- **Try it**: According to the figure caption on primary and distant tumor growth, on which days was the abdominal tumor treated intratumorally?

Fig. 2.

IT IC effect on primary and distant tumor growth. Groups of A/J mice (five per group) were injected with 1 ×10⁶ NXS2 cells on day 0 on the abdomen (primary tumor). A second injection of 1 × 10⁶ NXS2 cells was placed on the opposite flank on day 4 (distant tumor). The abdominal tumor was treated IT with either 50 μl PBS or 15 μg hu14.18-IL2 on days 7–11, while the flank tumor was not treated. a Tumor volume of the IT hu14.18-IL2- or IT PBS-treated primary tumors (p = 0.001 for IT IC vs. IT PBS, day 16). Day 0 corresponds to implantation of the primary tumor. b Tumor volume of the non-treated distant tumor in animals where the primary tumor was treated with 15 μg IT hu14.18-IL2 or IT PBS (p = 0.007 for IT IC vs. IT PBS, day 16). Day 0 corresponds to implantation of the distant tumor (day 4 of primary tumor growth), where treatment of the primary tumor occurred on days 3–7 of distant tumor growth (days 7–11 of primary tumor growth). c Groups of A/J mice (three per group) were injected with 1 × 10⁶ NXS2 cells on day 0 on the abdomen. Mice were treated with 15 μg IT hu14.18-IL2 or an equivalent dose of s.c. IC into the flank at a site away from the tumor. Tumor volume of the single abdominal tumor is shown (p = 0.04 for IT IC vs. s.c. IC, days 13–16)

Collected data
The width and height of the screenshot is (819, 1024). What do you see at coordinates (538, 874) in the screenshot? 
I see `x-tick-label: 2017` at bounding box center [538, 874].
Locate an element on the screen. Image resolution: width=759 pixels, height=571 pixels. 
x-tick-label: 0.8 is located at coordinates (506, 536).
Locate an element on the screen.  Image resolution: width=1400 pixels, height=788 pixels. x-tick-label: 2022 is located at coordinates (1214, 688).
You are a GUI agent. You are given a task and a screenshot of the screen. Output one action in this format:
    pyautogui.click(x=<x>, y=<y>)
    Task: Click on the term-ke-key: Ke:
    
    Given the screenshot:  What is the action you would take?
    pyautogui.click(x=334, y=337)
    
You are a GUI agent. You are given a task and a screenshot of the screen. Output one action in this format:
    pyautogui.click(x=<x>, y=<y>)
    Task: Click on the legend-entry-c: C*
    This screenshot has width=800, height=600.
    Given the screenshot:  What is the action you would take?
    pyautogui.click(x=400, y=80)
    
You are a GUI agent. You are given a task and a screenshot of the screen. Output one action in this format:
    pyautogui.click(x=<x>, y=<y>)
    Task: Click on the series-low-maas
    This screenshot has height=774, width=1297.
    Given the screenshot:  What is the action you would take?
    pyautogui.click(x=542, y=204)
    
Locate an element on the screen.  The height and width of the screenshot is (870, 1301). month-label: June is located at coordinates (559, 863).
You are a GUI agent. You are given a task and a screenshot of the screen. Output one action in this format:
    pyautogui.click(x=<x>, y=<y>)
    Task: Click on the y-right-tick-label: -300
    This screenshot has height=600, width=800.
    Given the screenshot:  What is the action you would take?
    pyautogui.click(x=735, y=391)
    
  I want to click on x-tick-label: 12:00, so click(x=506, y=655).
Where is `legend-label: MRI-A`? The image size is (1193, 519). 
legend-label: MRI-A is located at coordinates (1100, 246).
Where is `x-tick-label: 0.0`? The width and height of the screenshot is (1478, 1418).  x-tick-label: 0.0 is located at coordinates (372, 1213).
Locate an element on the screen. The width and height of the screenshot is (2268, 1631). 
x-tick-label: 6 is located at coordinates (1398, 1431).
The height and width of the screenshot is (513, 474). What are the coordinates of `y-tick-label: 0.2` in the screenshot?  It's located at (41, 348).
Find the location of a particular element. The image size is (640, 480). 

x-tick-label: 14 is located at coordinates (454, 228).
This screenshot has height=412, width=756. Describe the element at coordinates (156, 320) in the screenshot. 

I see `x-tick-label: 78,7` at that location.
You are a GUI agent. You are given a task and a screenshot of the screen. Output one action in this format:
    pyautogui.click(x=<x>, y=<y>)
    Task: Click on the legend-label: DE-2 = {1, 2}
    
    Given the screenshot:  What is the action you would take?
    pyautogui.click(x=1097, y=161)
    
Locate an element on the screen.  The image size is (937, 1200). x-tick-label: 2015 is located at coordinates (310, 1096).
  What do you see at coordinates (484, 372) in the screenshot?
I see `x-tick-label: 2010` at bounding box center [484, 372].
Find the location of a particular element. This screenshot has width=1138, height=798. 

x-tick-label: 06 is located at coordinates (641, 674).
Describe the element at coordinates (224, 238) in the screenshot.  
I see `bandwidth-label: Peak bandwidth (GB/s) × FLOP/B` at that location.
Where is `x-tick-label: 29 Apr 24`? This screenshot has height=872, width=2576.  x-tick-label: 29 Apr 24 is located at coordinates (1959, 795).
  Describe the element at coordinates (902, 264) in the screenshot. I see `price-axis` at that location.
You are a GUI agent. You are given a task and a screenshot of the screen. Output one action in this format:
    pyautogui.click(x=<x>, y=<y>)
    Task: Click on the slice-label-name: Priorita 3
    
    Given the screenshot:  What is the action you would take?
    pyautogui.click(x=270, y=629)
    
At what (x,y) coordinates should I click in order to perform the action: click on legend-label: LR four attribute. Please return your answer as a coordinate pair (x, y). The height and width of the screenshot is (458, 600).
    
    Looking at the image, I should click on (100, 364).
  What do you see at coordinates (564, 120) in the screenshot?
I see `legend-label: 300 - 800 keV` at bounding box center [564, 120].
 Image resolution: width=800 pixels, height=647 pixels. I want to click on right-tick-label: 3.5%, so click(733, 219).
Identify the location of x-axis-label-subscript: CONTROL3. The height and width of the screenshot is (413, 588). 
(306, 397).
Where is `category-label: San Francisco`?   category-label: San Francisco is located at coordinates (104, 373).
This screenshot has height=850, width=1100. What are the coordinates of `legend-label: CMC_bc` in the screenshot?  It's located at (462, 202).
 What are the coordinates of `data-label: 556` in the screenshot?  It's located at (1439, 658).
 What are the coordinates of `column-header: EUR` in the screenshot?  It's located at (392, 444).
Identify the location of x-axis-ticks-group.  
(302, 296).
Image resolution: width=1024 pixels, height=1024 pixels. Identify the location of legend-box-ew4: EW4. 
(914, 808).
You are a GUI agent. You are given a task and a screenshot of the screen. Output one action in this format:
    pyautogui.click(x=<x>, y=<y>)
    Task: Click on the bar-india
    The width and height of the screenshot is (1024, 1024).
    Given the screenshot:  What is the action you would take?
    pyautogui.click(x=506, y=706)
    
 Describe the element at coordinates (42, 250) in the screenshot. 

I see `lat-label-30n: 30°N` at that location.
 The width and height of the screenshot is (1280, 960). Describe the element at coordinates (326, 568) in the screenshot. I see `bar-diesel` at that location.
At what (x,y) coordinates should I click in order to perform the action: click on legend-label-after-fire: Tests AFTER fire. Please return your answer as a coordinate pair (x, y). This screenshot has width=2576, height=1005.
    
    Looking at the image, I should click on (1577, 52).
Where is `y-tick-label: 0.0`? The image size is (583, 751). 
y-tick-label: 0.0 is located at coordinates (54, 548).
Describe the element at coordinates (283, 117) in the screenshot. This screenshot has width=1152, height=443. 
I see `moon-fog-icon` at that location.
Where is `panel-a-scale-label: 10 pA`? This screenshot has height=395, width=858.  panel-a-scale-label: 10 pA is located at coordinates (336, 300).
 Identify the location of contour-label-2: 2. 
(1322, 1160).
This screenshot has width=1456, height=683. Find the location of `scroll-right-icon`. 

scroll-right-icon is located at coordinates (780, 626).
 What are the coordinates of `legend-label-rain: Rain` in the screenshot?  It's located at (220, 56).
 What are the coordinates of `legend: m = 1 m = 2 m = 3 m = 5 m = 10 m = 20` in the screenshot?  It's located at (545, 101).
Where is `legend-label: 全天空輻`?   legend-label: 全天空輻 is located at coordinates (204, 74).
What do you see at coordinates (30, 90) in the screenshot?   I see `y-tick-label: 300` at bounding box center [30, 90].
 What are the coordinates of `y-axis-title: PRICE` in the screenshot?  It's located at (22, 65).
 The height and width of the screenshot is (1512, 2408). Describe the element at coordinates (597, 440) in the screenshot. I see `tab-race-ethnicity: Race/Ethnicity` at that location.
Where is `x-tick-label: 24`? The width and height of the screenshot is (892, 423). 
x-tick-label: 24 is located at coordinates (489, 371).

- **Response**: Days 7–11.